(Stored data entries)

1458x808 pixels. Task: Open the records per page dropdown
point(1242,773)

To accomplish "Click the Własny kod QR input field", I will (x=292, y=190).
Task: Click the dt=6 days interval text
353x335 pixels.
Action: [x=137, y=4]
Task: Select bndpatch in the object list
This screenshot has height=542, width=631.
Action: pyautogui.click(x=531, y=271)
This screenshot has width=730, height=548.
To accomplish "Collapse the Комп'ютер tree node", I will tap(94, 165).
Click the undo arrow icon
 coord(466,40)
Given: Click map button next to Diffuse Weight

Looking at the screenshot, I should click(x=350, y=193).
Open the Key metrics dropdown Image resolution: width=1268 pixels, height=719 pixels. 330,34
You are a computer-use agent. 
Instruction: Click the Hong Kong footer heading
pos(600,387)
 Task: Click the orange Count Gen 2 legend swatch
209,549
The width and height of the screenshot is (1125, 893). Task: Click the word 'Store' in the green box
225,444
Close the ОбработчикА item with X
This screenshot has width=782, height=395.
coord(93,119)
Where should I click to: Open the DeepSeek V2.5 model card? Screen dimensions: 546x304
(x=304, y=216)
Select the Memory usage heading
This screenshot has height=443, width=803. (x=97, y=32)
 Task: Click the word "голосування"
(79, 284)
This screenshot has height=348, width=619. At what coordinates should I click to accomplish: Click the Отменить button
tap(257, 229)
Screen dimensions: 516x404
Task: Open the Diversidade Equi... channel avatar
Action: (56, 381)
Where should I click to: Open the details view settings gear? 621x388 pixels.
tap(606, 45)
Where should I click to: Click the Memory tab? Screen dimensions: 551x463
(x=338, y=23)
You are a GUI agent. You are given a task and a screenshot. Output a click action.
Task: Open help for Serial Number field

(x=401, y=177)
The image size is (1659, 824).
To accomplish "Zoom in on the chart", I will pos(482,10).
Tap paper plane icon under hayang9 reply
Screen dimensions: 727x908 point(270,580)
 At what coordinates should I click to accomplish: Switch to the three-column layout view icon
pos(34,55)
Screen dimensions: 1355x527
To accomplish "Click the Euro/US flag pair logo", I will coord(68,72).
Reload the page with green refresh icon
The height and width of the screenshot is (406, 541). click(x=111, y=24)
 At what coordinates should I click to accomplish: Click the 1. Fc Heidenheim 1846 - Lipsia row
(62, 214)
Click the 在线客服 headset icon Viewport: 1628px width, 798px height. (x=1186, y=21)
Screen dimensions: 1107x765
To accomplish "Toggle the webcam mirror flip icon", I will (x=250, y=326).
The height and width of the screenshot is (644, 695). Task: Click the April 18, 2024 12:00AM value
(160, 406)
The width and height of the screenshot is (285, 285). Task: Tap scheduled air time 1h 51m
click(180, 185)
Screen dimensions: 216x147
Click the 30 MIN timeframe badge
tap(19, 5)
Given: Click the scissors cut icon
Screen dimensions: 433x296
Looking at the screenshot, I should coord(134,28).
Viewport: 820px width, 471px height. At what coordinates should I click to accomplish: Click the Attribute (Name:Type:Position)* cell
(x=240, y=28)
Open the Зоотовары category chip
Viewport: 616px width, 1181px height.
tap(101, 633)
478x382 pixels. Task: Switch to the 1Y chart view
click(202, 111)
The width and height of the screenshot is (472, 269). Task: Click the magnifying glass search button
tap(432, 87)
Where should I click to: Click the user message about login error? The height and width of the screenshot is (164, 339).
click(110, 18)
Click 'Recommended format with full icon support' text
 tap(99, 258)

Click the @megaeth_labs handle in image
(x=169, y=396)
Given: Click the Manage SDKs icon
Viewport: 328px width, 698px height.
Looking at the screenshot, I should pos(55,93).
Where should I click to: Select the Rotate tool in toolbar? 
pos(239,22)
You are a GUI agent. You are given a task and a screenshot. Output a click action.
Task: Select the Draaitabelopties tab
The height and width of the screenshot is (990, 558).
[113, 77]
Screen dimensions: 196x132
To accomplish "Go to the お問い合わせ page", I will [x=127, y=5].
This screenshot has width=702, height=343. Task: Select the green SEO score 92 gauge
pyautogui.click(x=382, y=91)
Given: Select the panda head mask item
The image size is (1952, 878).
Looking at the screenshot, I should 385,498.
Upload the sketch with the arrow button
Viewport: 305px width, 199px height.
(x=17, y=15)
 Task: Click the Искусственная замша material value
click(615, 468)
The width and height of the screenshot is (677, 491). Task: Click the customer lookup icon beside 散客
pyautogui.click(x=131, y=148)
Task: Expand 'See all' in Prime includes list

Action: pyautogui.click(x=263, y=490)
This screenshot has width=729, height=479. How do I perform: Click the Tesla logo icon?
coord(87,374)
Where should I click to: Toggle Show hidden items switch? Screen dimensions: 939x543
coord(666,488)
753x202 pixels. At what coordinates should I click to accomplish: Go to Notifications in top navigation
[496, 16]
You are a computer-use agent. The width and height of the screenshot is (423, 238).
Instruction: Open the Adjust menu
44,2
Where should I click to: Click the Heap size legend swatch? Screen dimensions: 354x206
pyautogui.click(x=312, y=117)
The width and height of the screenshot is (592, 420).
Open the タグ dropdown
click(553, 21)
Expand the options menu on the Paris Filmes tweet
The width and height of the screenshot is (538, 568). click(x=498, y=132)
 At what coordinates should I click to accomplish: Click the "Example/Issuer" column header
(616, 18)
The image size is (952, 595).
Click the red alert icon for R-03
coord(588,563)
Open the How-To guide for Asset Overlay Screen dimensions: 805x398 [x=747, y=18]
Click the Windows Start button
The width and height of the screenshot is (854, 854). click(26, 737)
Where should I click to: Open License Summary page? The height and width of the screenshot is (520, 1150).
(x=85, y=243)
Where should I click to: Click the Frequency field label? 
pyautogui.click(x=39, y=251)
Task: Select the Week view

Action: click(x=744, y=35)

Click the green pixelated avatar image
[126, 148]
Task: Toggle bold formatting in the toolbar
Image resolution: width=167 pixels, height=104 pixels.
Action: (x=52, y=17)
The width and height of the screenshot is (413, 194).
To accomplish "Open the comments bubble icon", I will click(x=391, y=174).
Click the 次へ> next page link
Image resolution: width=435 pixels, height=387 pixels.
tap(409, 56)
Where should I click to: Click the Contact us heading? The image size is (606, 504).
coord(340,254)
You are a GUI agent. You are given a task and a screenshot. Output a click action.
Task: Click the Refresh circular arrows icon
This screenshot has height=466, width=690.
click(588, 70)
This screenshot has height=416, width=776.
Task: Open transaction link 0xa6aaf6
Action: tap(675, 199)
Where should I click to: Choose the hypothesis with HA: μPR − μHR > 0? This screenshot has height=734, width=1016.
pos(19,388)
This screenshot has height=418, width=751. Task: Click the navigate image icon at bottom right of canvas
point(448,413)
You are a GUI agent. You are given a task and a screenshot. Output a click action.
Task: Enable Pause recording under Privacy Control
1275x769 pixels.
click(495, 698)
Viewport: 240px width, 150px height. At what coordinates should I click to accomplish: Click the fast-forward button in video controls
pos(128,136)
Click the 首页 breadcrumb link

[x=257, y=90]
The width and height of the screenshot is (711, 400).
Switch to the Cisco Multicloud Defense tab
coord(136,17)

About this exercise: After reading the lines above, reproduce them all exactly.

Solution to this exercise:
1458x808 pixels. Task: Open the records per page dropdown
point(1242,773)

To accomplish "Click the Własny kod QR input field", I will (x=292, y=190).
Task: Click the dt=6 days interval text
353x335 pixels.
Action: [x=137, y=4]
Task: Select bndpatch in the object list
This screenshot has height=542, width=631.
Action: pyautogui.click(x=531, y=271)
This screenshot has width=730, height=548.
To accomplish "Collapse the Комп'ютер tree node", I will tap(94, 165).
Click the undo arrow icon
 coord(466,40)
Given: Click map button next to Diffuse Weight

Looking at the screenshot, I should click(x=350, y=193).
Open the Key metrics dropdown Image resolution: width=1268 pixels, height=719 pixels. 330,34
You are a computer-use agent. 
Instruction: Click the Hong Kong footer heading
pos(600,387)
 Task: Click the orange Count Gen 2 legend swatch
209,549
The width and height of the screenshot is (1125, 893). Task: Click the word 'Store' in the green box
225,444
Close the ОбработчикА item with X
This screenshot has width=782, height=395.
coord(93,119)
Where should I click to: Open the DeepSeek V2.5 model card? Screen dimensions: 546x304
(x=304, y=216)
Select the Memory usage heading
This screenshot has height=443, width=803. (x=97, y=32)
 Task: Click the word "голосування"
(79, 284)
This screenshot has height=348, width=619. At what coordinates should I click to accomplish: Click the Отменить button
tap(257, 229)
Screen dimensions: 516x404
Task: Open the Diversidade Equi... channel avatar
Action: (56, 381)
Where should I click to: Open the details view settings gear? 621x388 pixels.
tap(606, 45)
Where should I click to: Click the Memory tab? Screen dimensions: 551x463
(x=338, y=23)
You are a GUI agent. You are given a task and a screenshot. Output a click action.
Task: Open help for Serial Number field

(x=401, y=177)
The image size is (1659, 824).
To accomplish "Zoom in on the chart", I will pos(482,10).
Tap paper plane icon under hayang9 reply
Screen dimensions: 727x908 point(270,580)
 At what coordinates should I click to accomplish: Switch to the three-column layout view icon
pos(34,55)
Screen dimensions: 1355x527
To accomplish "Click the Euro/US flag pair logo", I will coord(68,72).
Reload the page with green refresh icon
The height and width of the screenshot is (406, 541). click(x=111, y=24)
 At what coordinates should I click to accomplish: Click the 1. Fc Heidenheim 1846 - Lipsia row
(62, 214)
Click the 在线客服 headset icon Viewport: 1628px width, 798px height. (x=1186, y=21)
Screen dimensions: 1107x765
To accomplish "Toggle the webcam mirror flip icon", I will (x=250, y=326).
The height and width of the screenshot is (644, 695). Task: Click the April 18, 2024 12:00AM value
(160, 406)
The width and height of the screenshot is (285, 285). Task: Tap scheduled air time 1h 51m
click(180, 185)
Screen dimensions: 216x147
Click the 30 MIN timeframe badge
tap(19, 5)
Given: Click the scissors cut icon
Screen dimensions: 433x296
Looking at the screenshot, I should coord(134,28).
Viewport: 820px width, 471px height. At what coordinates should I click to accomplish: Click the Attribute (Name:Type:Position)* cell
(x=240, y=28)
Open the Зоотовары category chip
Viewport: 616px width, 1181px height.
tap(101, 633)
478x382 pixels. Task: Switch to the 1Y chart view
click(202, 111)
The width and height of the screenshot is (472, 269). Task: Click the magnifying glass search button
tap(432, 87)
Where should I click to: Click the user message about login error? The height and width of the screenshot is (164, 339).
click(110, 18)
Click 'Recommended format with full icon support' text
 tap(99, 258)

Click the @megaeth_labs handle in image
(x=169, y=396)
Given: Click the Manage SDKs icon
Viewport: 328px width, 698px height.
Looking at the screenshot, I should pos(55,93).
Where should I click to: Select the Rotate tool in toolbar? 
pos(239,22)
You are a GUI agent. You are given a task and a screenshot. Output a click action.
Task: Select the Draaitabelopties tab
The height and width of the screenshot is (990, 558).
[113, 77]
Screen dimensions: 196x132
To accomplish "Go to the お問い合わせ page", I will [x=127, y=5].
This screenshot has width=702, height=343. Task: Select the green SEO score 92 gauge
pyautogui.click(x=382, y=91)
Given: Select the panda head mask item
The image size is (1952, 878).
Looking at the screenshot, I should 385,498.
Upload the sketch with the arrow button
Viewport: 305px width, 199px height.
(x=17, y=15)
 Task: Click the Искусственная замша material value
click(615, 468)
The width and height of the screenshot is (677, 491). Task: Click the customer lookup icon beside 散客
pyautogui.click(x=131, y=148)
Task: Expand 'See all' in Prime includes list

Action: pyautogui.click(x=263, y=490)
This screenshot has width=729, height=479. How do I perform: Click the Tesla logo icon?
coord(87,374)
Where should I click to: Toggle Show hidden items switch? Screen dimensions: 939x543
coord(666,488)
753x202 pixels. At what coordinates should I click to accomplish: Go to Notifications in top navigation
[496, 16]
You are a computer-use agent. The width and height of the screenshot is (423, 238).
Instruction: Open the Adjust menu
44,2
Where should I click to: Click the Heap size legend swatch? Screen dimensions: 354x206
pyautogui.click(x=312, y=117)
The width and height of the screenshot is (592, 420).
Open the タグ dropdown
click(553, 21)
Expand the options menu on the Paris Filmes tweet
The width and height of the screenshot is (538, 568). click(x=498, y=132)
 At what coordinates should I click to accomplish: Click the "Example/Issuer" column header
(616, 18)
The image size is (952, 595).
Click the red alert icon for R-03
coord(588,563)
Open the How-To guide for Asset Overlay Screen dimensions: 805x398 [x=747, y=18]
Click the Windows Start button
The width and height of the screenshot is (854, 854). click(26, 737)
Where should I click to: Open License Summary page? The height and width of the screenshot is (520, 1150).
(x=85, y=243)
Where should I click to: Click the Frequency field label? 
pyautogui.click(x=39, y=251)
Task: Select the Week view

Action: click(x=744, y=35)

Click the green pixelated avatar image
[126, 148]
Task: Toggle bold formatting in the toolbar
Image resolution: width=167 pixels, height=104 pixels.
Action: (x=52, y=17)
The width and height of the screenshot is (413, 194).
To accomplish "Open the comments bubble icon", I will click(x=391, y=174).
Click the 次へ> next page link
Image resolution: width=435 pixels, height=387 pixels.
tap(409, 56)
Where should I click to: Click the Contact us heading? The image size is (606, 504).
coord(340,254)
You are a GUI agent. You are given a task and a screenshot. Output a click action.
Task: Click the Refresh circular arrows icon
This screenshot has height=466, width=690.
click(588, 70)
This screenshot has height=416, width=776.
Task: Open transaction link 0xa6aaf6
Action: tap(675, 199)
Where should I click to: Choose the hypothesis with HA: μPR − μHR > 0? This screenshot has height=734, width=1016.
pos(19,388)
This screenshot has height=418, width=751. Task: Click the navigate image icon at bottom right of canvas
point(448,413)
You are a GUI agent. You are given a task and a screenshot. Output a click action.
Task: Enable Pause recording under Privacy Control
1275x769 pixels.
click(495, 698)
Viewport: 240px width, 150px height. At what coordinates should I click to accomplish: Click the fast-forward button in video controls
pos(128,136)
Click the 首页 breadcrumb link

[x=257, y=90]
The width and height of the screenshot is (711, 400).
Switch to the Cisco Multicloud Defense tab
coord(136,17)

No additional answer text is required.